SAN FRANSISCO NEW OFFICE HEAD: Monument Policy Group has hired Gideon Lett to head its new office in the San Francisco Bay area. He was previously vice president of TechNet, via PI.
NEW DIRECTOR OF GOVERNMENT AFFAIRS FOR COX ENTERPRISES: Jennifer Humphrey is joining Cox Enterprises as director of government affairs. She was previously a legislative assistant to U.S. Senator John Boozman, via PI.

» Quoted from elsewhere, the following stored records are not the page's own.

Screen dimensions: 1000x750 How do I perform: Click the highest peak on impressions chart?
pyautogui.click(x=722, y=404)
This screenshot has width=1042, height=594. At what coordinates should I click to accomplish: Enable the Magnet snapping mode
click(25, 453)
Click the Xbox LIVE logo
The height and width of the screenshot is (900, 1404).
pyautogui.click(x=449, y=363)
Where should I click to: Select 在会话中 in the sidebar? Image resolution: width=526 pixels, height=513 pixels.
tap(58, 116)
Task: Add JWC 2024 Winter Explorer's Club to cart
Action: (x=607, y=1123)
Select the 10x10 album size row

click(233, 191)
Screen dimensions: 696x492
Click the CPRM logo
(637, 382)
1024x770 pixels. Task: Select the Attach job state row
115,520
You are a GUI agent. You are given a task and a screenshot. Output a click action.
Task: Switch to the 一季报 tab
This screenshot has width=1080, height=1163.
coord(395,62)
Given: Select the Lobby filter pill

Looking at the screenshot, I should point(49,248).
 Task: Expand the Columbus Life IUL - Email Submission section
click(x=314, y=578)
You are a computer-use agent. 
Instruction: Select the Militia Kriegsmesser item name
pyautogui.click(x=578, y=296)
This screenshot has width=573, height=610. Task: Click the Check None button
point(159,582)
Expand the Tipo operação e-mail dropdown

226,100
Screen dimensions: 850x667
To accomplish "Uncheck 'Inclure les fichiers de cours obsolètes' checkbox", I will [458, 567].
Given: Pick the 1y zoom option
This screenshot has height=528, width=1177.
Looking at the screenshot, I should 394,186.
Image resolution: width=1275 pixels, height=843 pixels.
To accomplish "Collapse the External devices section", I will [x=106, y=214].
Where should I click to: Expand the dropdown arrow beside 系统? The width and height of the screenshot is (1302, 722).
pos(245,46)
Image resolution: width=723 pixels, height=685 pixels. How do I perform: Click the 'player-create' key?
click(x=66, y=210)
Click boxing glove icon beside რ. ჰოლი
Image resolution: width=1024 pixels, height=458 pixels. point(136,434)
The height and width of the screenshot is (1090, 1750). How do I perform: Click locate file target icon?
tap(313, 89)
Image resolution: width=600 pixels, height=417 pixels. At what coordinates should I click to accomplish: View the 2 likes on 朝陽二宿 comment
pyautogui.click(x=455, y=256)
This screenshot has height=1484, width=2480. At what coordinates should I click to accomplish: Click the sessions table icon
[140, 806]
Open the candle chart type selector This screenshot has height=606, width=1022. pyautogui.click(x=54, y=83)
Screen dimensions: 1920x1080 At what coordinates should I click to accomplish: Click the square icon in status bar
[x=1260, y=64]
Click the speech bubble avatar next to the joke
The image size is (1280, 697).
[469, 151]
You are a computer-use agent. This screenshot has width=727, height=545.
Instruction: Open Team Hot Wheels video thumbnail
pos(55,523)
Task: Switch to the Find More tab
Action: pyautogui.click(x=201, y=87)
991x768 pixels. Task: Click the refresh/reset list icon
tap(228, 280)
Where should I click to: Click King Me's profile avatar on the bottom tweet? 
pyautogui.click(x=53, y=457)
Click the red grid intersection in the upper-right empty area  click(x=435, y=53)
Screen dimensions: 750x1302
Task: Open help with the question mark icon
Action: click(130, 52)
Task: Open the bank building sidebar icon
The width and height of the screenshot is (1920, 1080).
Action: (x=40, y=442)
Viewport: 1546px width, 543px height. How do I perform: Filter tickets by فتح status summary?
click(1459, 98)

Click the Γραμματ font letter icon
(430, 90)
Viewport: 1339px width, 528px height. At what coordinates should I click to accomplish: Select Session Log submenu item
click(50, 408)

SENIOR HIRES FOR IPSOS PUBLIC AFFAIRS IN INDIA: Ipsos in India has appointed Dr Srikant Patel as executive director for social research and Dr RB Gupta as executive director within its public affairs social research and opinion polling division, via Mrweb.
FORMER U.S. DEPARTMENT OF ENERGY PUBLIC AFFAIRS CHIEF JOINS KGLOBAL: Kglobal, one of the nation’s most innovative and dynamic communications firms, has hired public affairs veteran Andy Beck as managing director, via OilandGas360.
SCOTTISH MEP BECOMES CEO: Catherine Stihler, a Scottish Socialist MEP, will become the CEO of Open Knowledge International in February 2019, via POLITICO Pro EU Influence.
We hope you enjoyed this week’s GPAC weekly round-up.